New Helper For Bulky Amino Acids

Asymmetric Synthesis: Stripped-down small-molecule catalyst improves synthesis of key chiral intermediates

by Carmen Drahl
October 19, 2009 | A version of this story appeared in Volume 87, Issue 42

It takes a palette of 20 amino acids to make the thousands of proteins inside cells, but chemists have a knack for wanting more than what nature's own inventions have to offer. And now, with the invention of a new and improved catalyst, chemists have a more efficient means for making bulky nonnatural amino acids for the synthesis of chiral ligands and pharmaceuticals.

Chemists already have reliable catalytic and enzymatic approaches to choose from when making amino acids. But it remains tough to access optically pure forms of nonnatural amino acids bearing bulky quaternary alkyl side chains. Harvard University chemist Eric N. Jacobsen's team had previously developed chiral thiourea-containing catalysts for the asymmetric version of the Strecker synthesis, a 150-year-old process that yields amino acids, to plug that accessibility gap. But the catalysts took eight steps to make, and the synthesis required hazardous cyanide sources.

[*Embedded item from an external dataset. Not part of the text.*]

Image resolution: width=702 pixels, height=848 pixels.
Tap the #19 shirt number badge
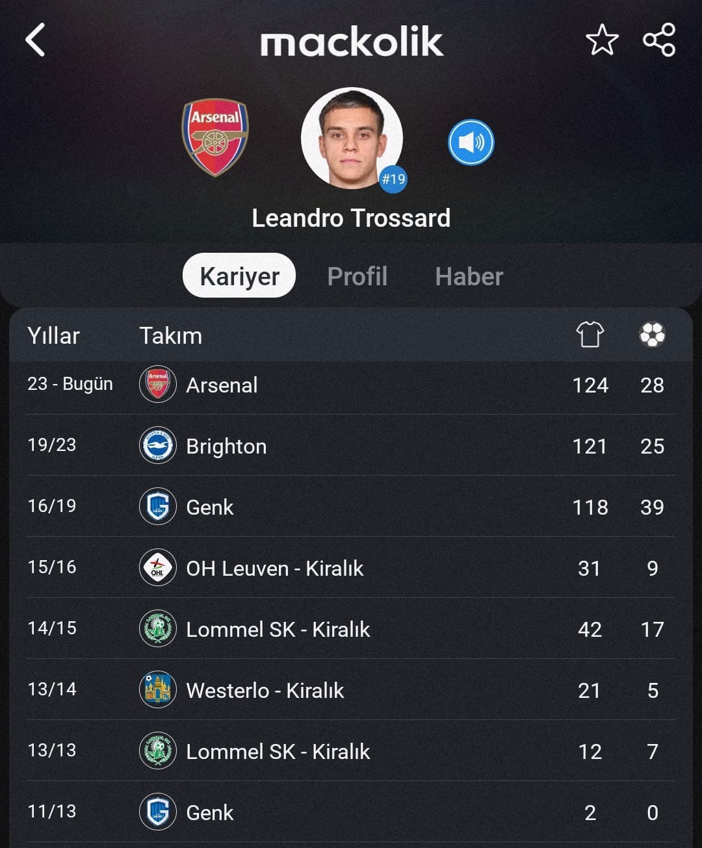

Now Jacobsen, graduate student Stephan J. Zuend, and coworkers have addressed those limitations with a simplified thiourea that can be made in three steps (Nature, DOI: 10.1038/nature08484). The new organocatalyst "doesn't have as many moving parts and is stable to harsher conditions," Jacobsen explains. "We can isolate and reuse it without affecting its activity," he adds.

The chemistry works on product scales of more than 10 g and employs easy-to-handle cyanide sources such as KCN. The team has applied for a patent on the catalyst and anticipates that the method will be amenable to larger—even industrial—scale production.

Although a kilogram-scale run has yet to be realized, the team has made major improvements to their procedure, says Richard M. Kellogg, an organic chemist and codirector of Syncom, a contract research organization in the Netherlands with expertise in Strecker chemistry. The reaction accepts a wide variety of substrates and uses lower catalyst loadings than were previously required, yet it produces excellent yields and nearly uniform, high optical purities, he says.

The effort is "a beautiful translation of Jacobsen's early pioneering work in this area into a reaction that's practical and manageable," adds Carlos F. Barbas III, who studies organocatalysis at Scripps Research Institute.